What to do About Civilian Casulties in Afghanistan?

Earlier this week, a new United Nations report showed a 40% increase in civilian causalities in Afghanistan. About 55% of those deaths are attributable to the Taliban, meaning that the United States and its NATO and Afghan allies were responsible for a large proportion of civilian deaths. Most (65%) of these allied-inflicted civilian deaths came from U.S. air strikes.

Stories like this, however, tell you what statistics cannot:

I could see all the dead and injured bodies. My son’s wife was horribly injured. And my daughter had been killed already. … She had been baking bread inside the house when the bomb hit. Due to the blast, she was thrown into the oven. Her body was totally burned. She was taken to hospital, but she died. … My son had injuries on his feet and the force of the blast had thrown him over the tree. Another daughter – she was blasted into so many pieces that we still have not been able to find her body. She was in too many parts. My neighbors came and helped to drag the bodies out of the house. It was terrible, terrible. Haji Nasib, lost nine family members and suffered significant property loss due to an […] air-strike in Wardak province.

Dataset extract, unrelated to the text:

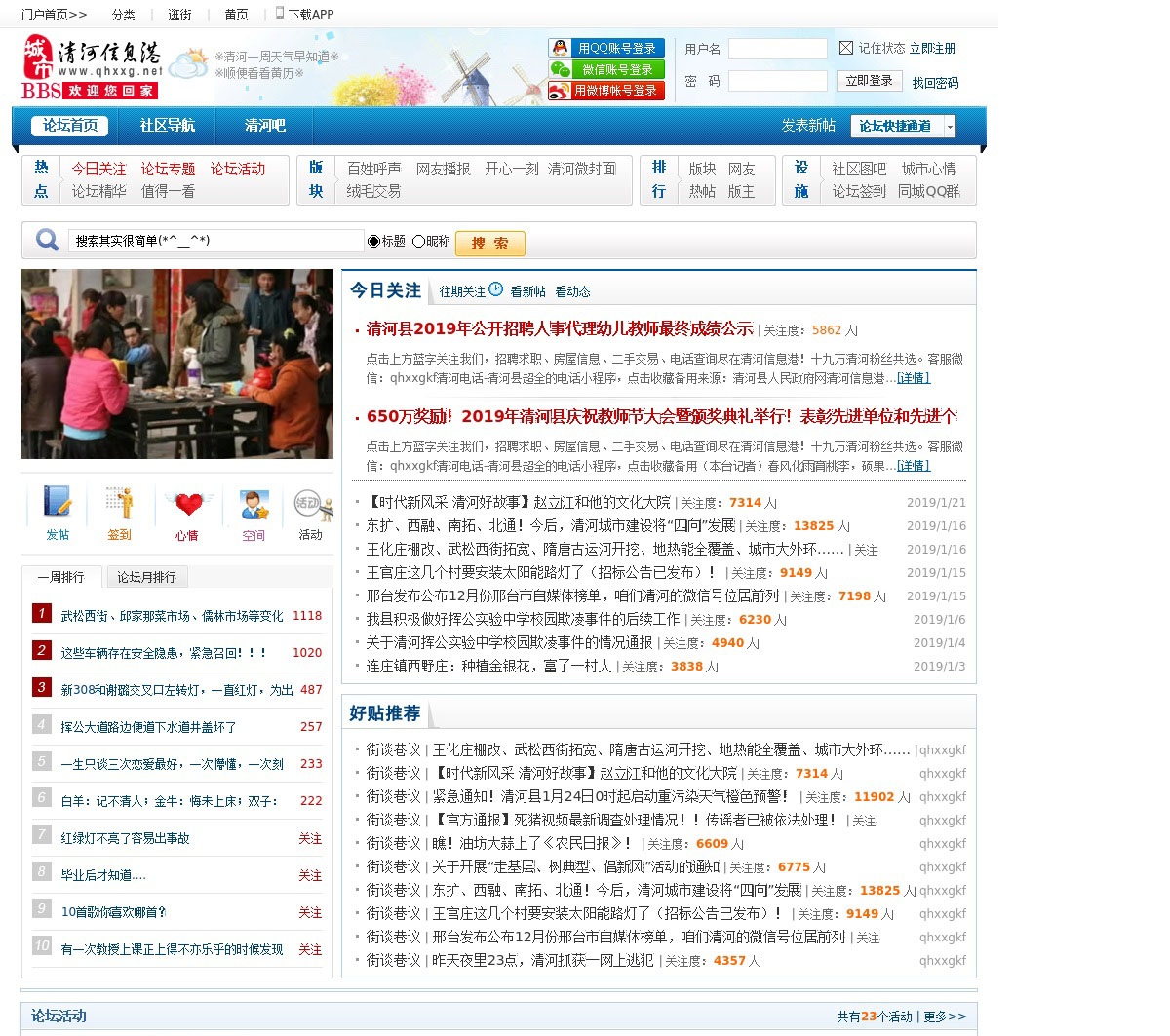Select the 昵称 radio button

coord(418,241)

This comes from the Campaign for Innocent Victims in Conflict (CIVIC) in a new report Losing the People: The Costs and Consequences of Civilian Suffering in Afghanistan. The report is a long but fascinating exposé of the haphazard way in which international forces compensate civilian victims of “collateral damage.” It finds that rarely — if at all — are compensatory payments made to victims or their families in a timely manner. Obviously, this does not endear local populations to international troops, which in turn harms international forces’ ability to win the “hearts and minds” of local Afghans. That said, in the instances where the United States government or one of its NATO allies does pay some form of compensation, victims and their families generally consider the payment as a gesture of condolence and apology.

The lesson here is that coordinating and institutionalizing mechanisms for civilian compensation is not only a humanitarian imperative, but can be a strategic tool in the counterinsurgency toolbox. It would behoove the Pentagon to take note.